--- SUPPLIED MATERIAL ---

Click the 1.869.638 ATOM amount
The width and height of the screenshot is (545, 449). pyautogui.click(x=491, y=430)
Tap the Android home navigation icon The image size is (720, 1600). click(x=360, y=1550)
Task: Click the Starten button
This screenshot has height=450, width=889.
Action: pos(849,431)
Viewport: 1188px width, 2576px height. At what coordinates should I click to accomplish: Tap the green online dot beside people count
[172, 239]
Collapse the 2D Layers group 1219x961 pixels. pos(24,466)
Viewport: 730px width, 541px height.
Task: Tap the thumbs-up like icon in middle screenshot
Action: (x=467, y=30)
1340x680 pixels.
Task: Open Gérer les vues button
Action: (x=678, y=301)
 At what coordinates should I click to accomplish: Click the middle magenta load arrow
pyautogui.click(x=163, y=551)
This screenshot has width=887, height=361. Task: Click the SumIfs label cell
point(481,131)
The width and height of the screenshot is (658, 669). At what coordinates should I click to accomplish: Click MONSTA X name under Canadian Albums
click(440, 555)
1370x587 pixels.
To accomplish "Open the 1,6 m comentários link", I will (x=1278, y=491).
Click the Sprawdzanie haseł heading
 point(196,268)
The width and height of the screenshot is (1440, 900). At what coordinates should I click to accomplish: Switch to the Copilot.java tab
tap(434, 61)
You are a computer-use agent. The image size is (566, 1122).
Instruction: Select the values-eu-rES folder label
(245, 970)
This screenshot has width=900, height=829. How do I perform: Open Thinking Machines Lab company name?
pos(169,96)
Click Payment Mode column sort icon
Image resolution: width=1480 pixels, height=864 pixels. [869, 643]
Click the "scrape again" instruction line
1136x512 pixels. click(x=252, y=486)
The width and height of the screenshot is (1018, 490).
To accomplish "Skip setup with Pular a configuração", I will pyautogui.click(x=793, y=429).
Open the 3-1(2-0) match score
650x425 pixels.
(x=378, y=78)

---

REQUIRED ACTION -> Copy every line of the records above that holds the word "will".

SOLUTION FOR THIS TASK ->
To accomplish "Open the 1,6 m comentários link", I will (x=1278, y=491).
To accomplish "Skip setup with Pular a configuração", I will pyautogui.click(x=793, y=429).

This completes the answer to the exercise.